Return only the lines running from the one that contains "ioby has closed" through the end of the entries, exactly, both ends included. Omit pictures.

[[ RECORDS FOR PROCESSING, beginning ]]

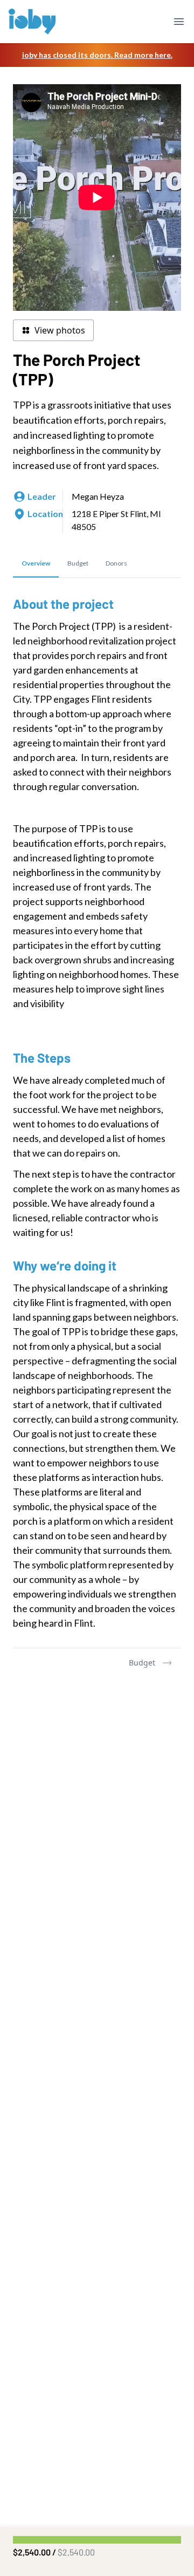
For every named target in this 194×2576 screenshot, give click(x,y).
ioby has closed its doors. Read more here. (97, 54)
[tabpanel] (97, 1112)
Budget (142, 1662)
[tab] (36, 563)
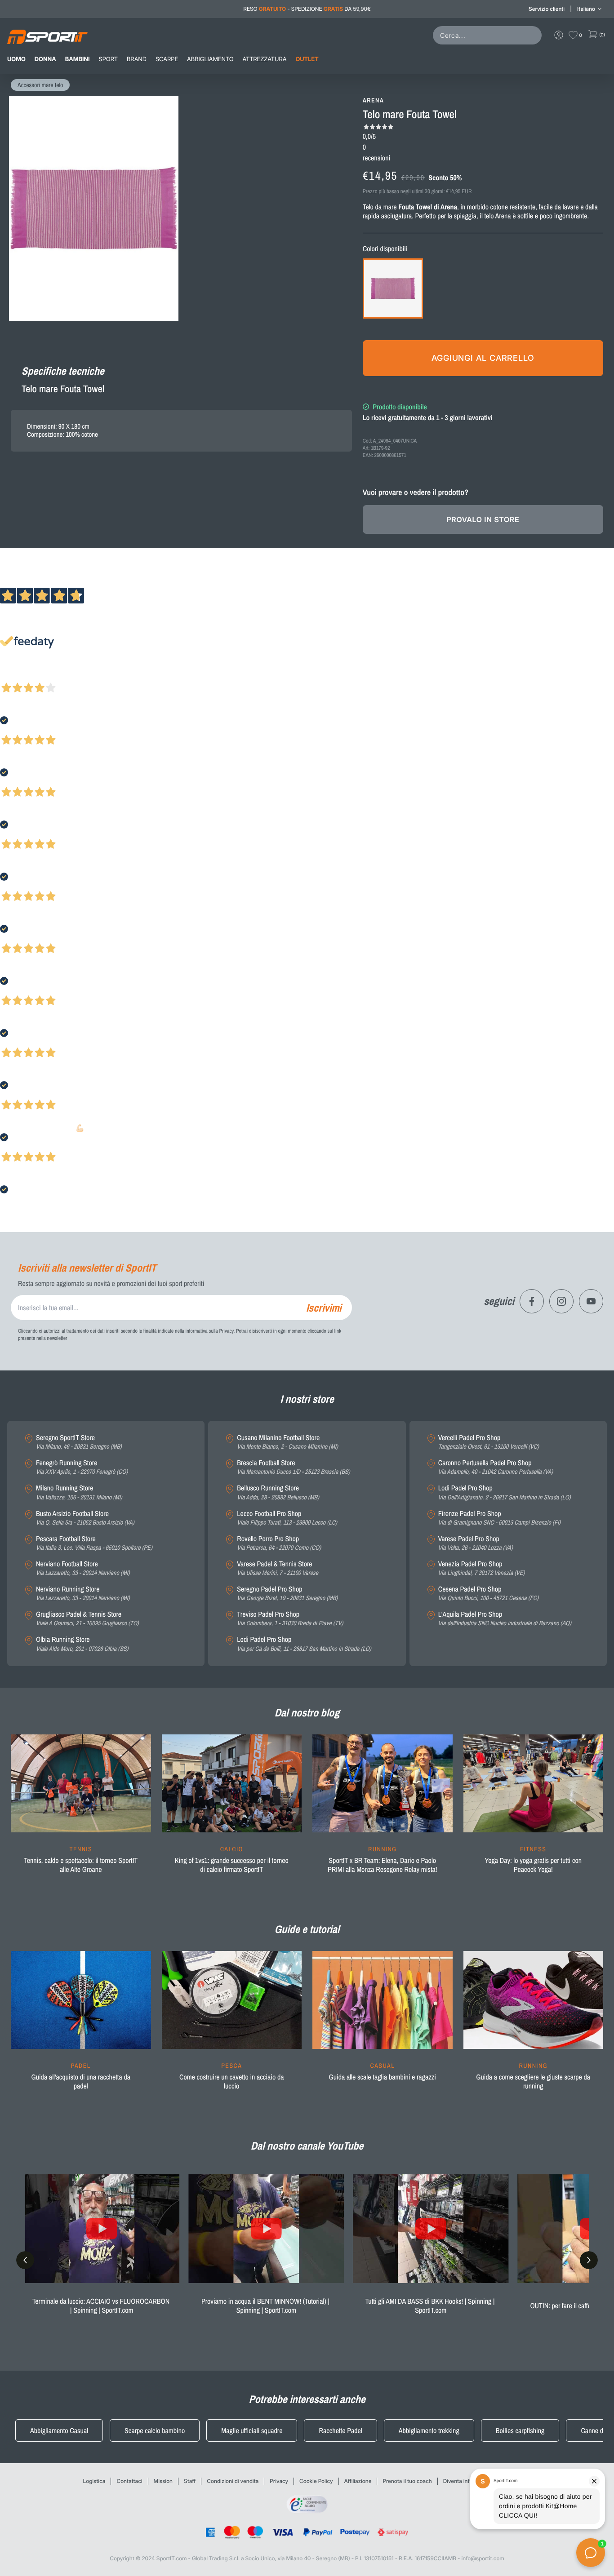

[[ RECORDS FOR PROCESSING, end ]]

### [SOLUTION BELOW]
ioby has closed its doors. Read more here. (97, 54)
[tabpanel] (97, 1112)
Budget (142, 1662)
[tab] (36, 563)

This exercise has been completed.